“In the end, it’s not the years in your life that count. It’s the life in your years.” – Abraham Lincoln
When Larry Riefberg visited his father-in-law, Boyd Losee, at Regional Hospice’s Center for Comfort Care and Healing, he knew that a life that had been counted by years and months was dwindling into days and minutes. Although Larry had toured the Center as a fervent hospice supporter, he had never really absorbed the Abraham Lincoln quote that adorned the walls of the family living room near Boyd’s suite. The words gave him pause and comfort as he realized that Boyd, at 89 years of age, had been blessed with both a long and full life. Regardless, as is generally the case, the loss was difficult for Larry and his family to endure. Although death is one of the most natural and certain parts of life, it is never easy for those left behind. The following words of support may help you embrace the inevitabilities of end of life.

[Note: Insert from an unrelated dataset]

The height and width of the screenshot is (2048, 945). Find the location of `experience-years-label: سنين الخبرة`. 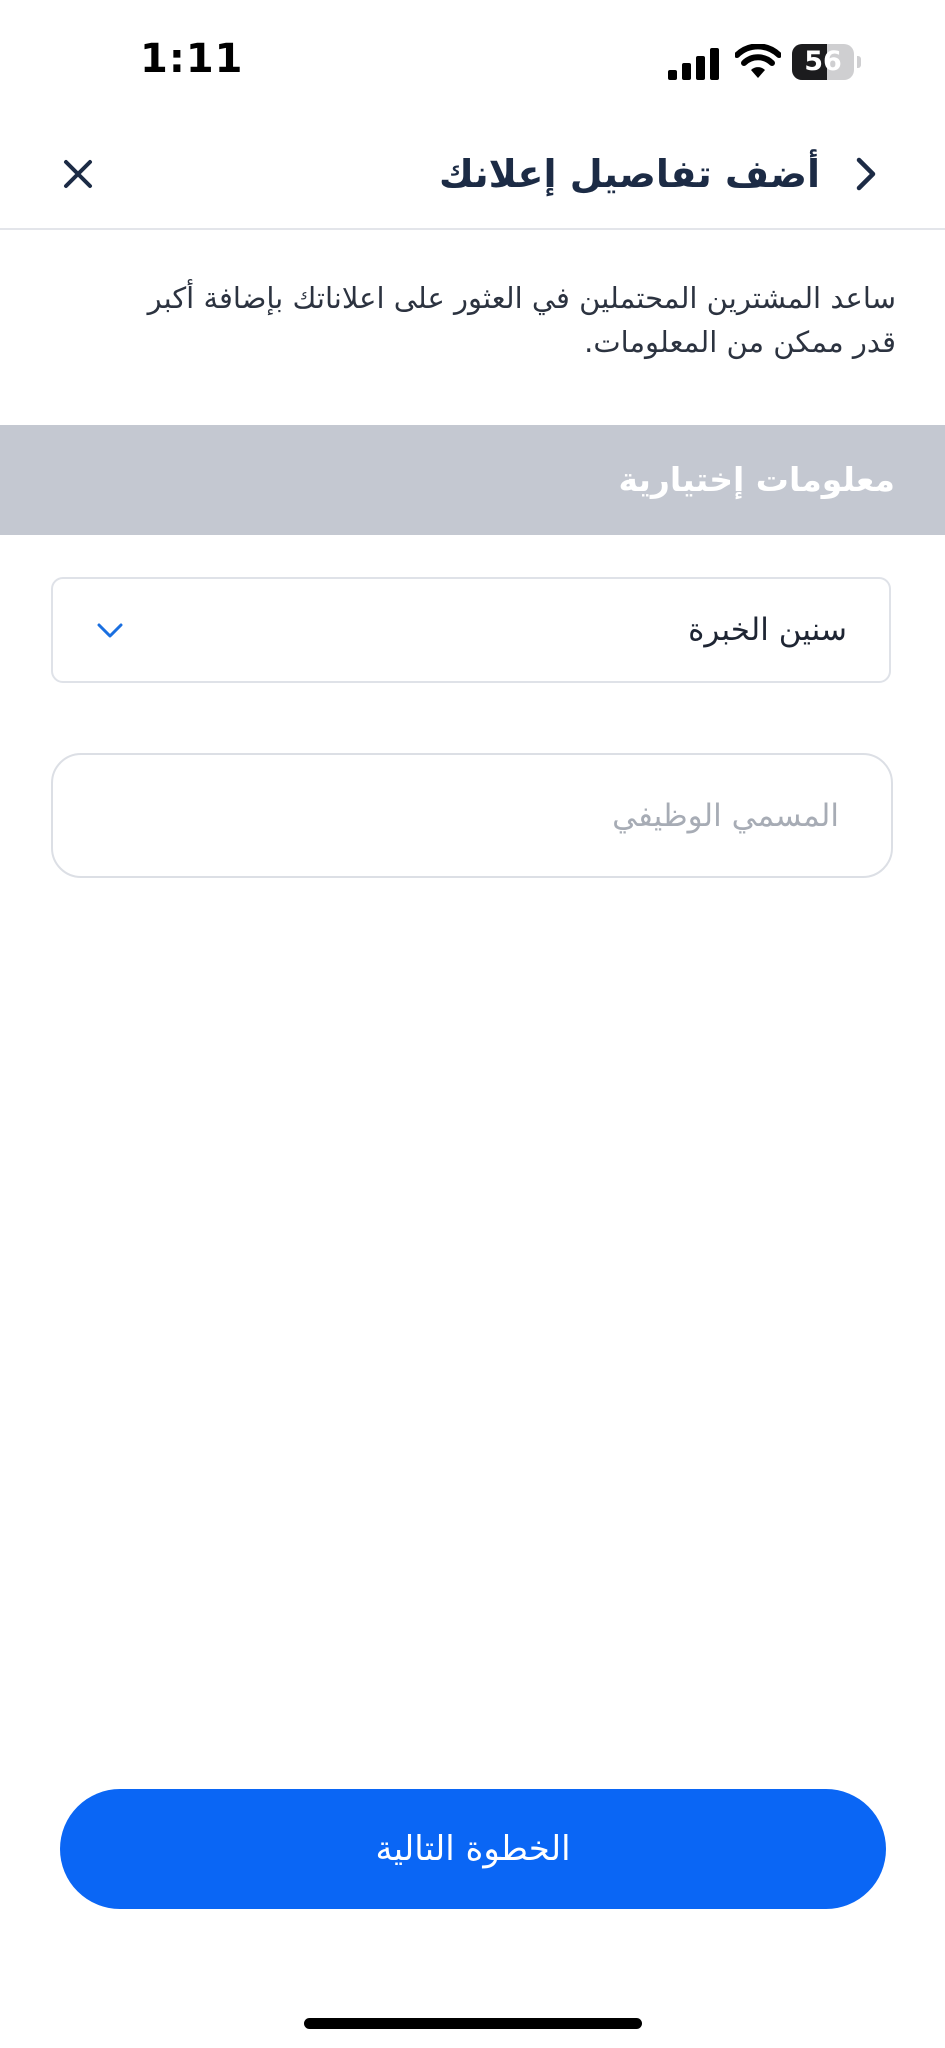

experience-years-label: سنين الخبرة is located at coordinates (768, 630).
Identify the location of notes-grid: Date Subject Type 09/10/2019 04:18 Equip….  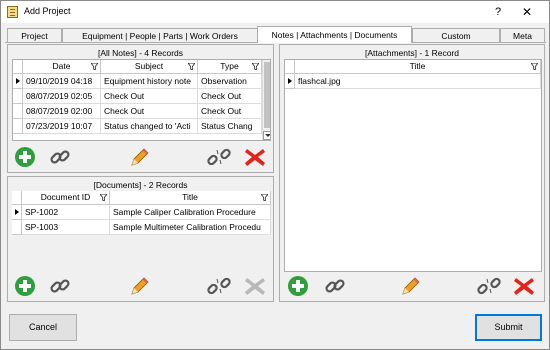
(142, 100).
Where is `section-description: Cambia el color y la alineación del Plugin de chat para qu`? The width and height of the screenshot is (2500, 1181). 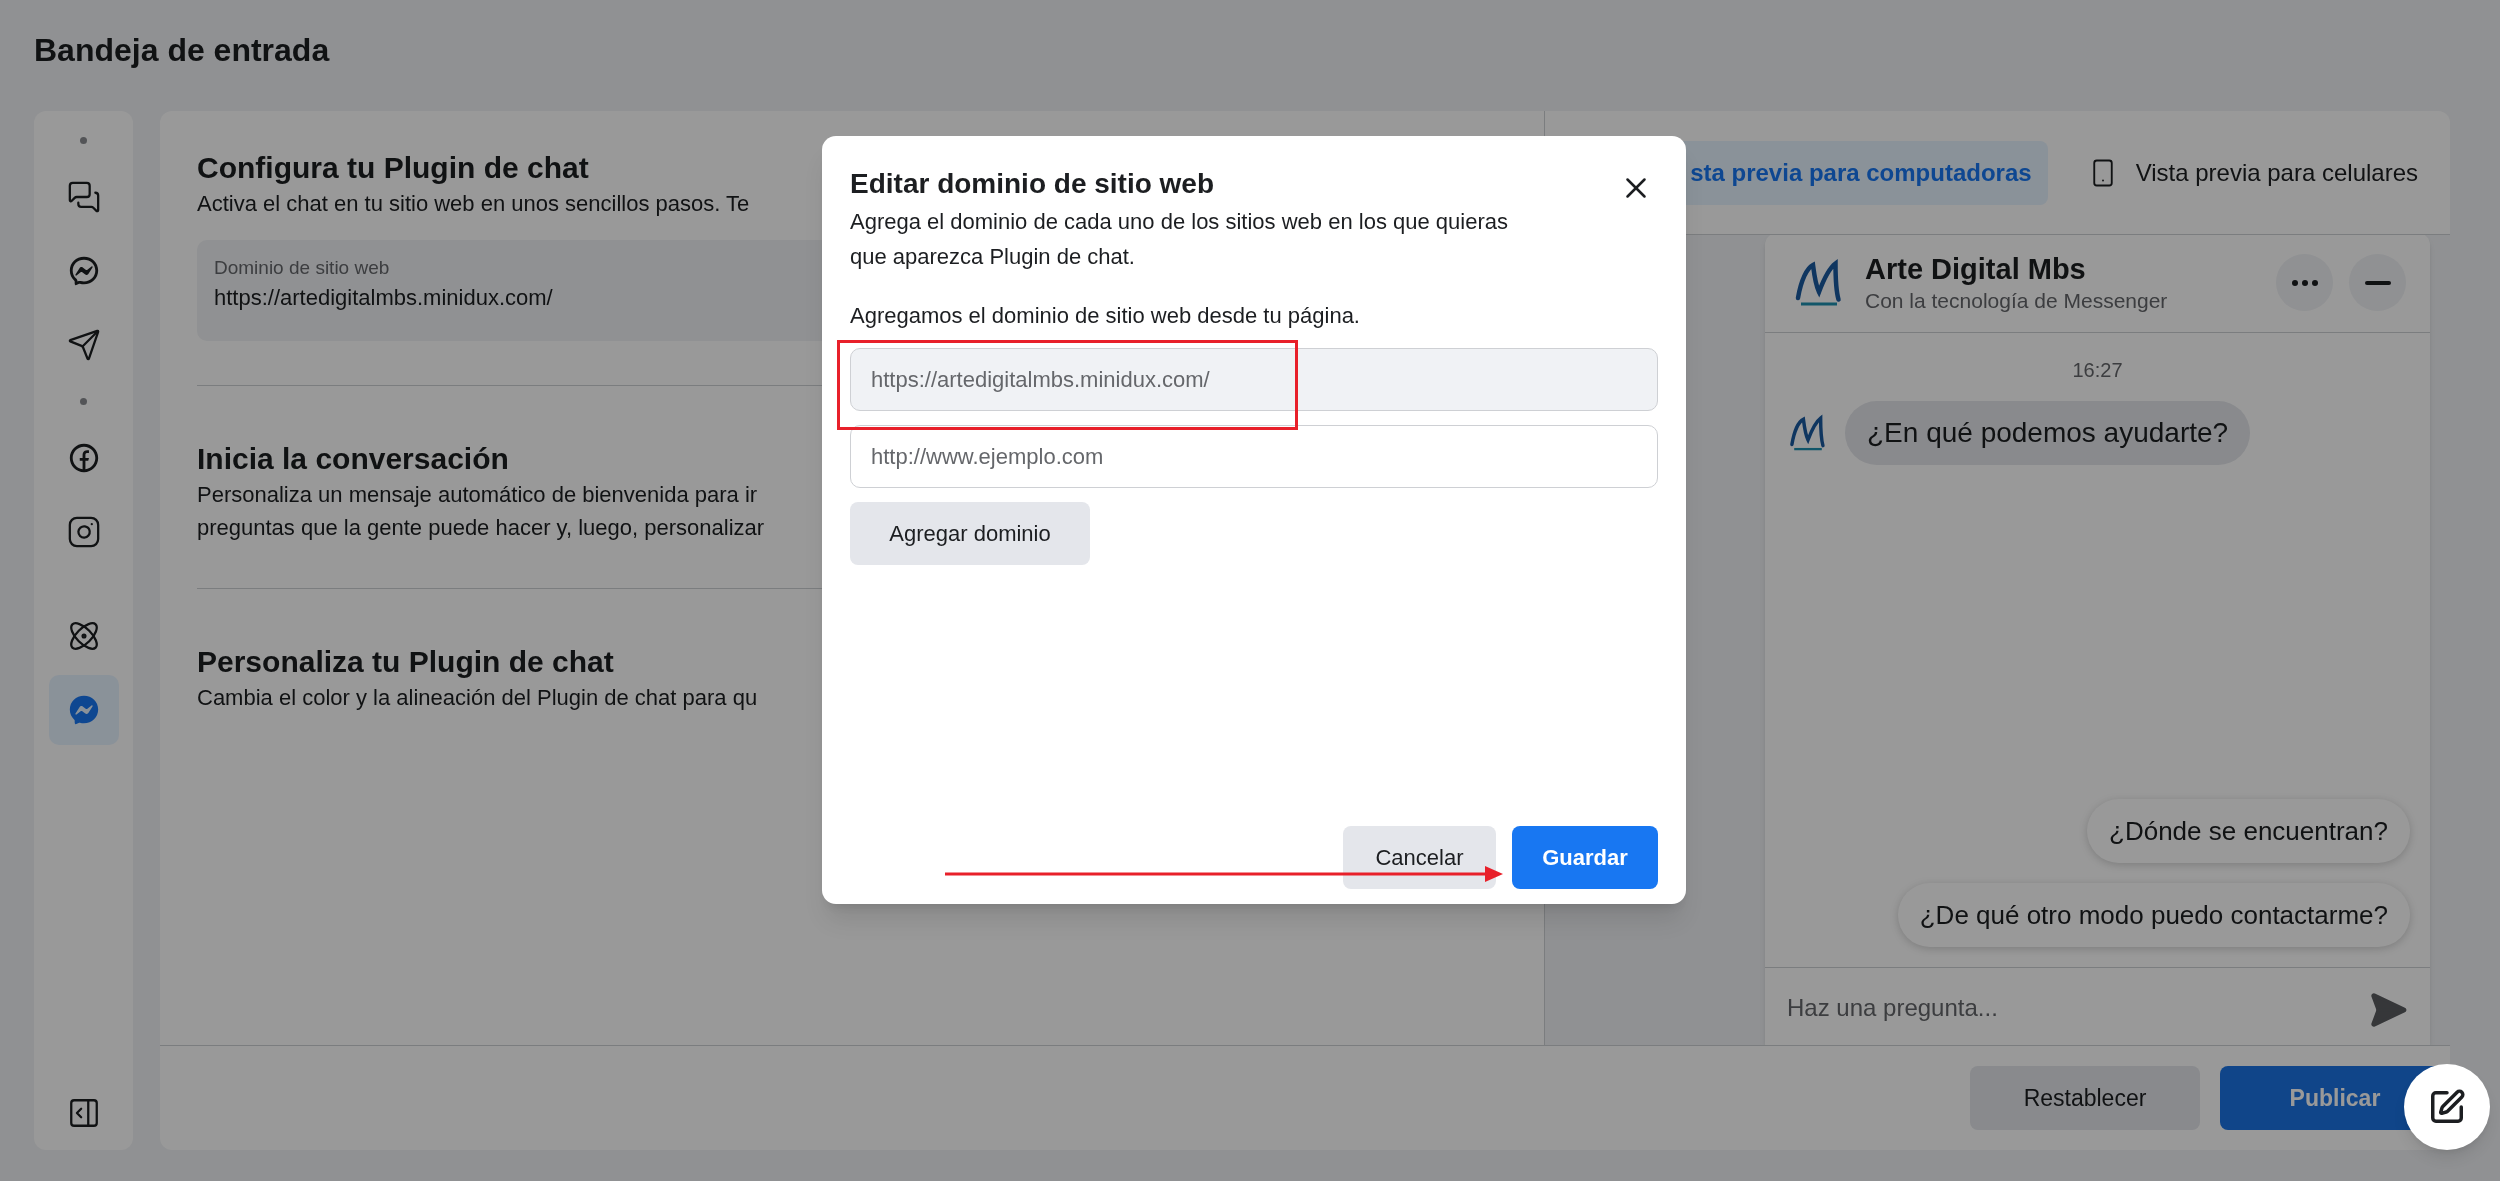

Accepting Death Helps Us Open Up to Life
Regional Hospice and Home Care supports individuals of all ages from infants who are just days old, to elders 104 years of age nearing the end of life. We know that there are no certainties around the timing and circumstances of death. Patients who have been told they have only weeks to live sometimes thrive for months. Unfortunately, the reverse can also be true. This unpredictability can be unsettling and even frightening. However, in our experience, family members and patients who accept that death is not within their control are able to live more fully, with less fear or limits. Learning acceptance is also helpful in managing the grief and painful emotions that often arise when someone dies. It is important to acknowledge that acceptance is a process that requires time and support. The bereavement and grief counseling services offered through our Healing Hearts Center for Grief and Loss can assist in processing and accepting death and loss.
Everyone Has a Different Path
Every person has their own unique path in life. The same is true for death. It can be difficult to understand why some people die peacefully surrounded by loved ones, while others die alone. This is just part of the mystery and uncertainty surrounding how life ends – it is different for everyone. Many dying patients have a very difficult time saying “Goodbye” to loved ones or having to witness the pain that their illness causes those around them. It is not uncommon for individuals to wait until loved ones have left the room before they take their last breath. Honoring the unique nature of every individual (including yourself) works together with acceptance to “normalize” death and the grieving process.
Focus on this Moment with Mindfulness
Thoughts of death are often uncomfortable as they spark fear and worry. A technique called mindfulness is helpful in halting those negative thoughts. By refocusing your attention to the present moment, rather than thinking about future or past events, you can reclaim your peace of mind. Taking deep breaths, listening to music, going for a walk, looking at a favorite piece of art, spending time in nature, reading a favorite passage or otherwise distracting yourself with pleasant activities can be helpful in refocusing your attention. For more information and resources on mindfulness visit www.mindful.org.
Don’t Wait in Considering Hospice Care
The number one thing we hear from patients and family members is that they wish they received hospice care sooner. If you or a loved one is experiencing a life-limiting illness you can seek hospice care on your own or through the assistance of your physician as soon as you wish. And, you are not obligated to stay on hospice care if your condition improves. Hospice and palliative care focus on pain relief, symptom management and emotional support to enhance not just the quantity, but the quality of a patient’s life. Hospice care incorporates a variety of support services including volunteer visits, spiritual care, social work and bereavement counseling. All of these comprehensive services are delivered by experienced, compassionate individuals who fully understand the challenges we face at the end of life. [See also: “Why hospice care could benefit your loved one sooner than you think”]
We don’t have to be afraid of death. By living for each moment and embracing the peace and comfort that hospice can bring, death can be a natural and beautiful part of life’s journey.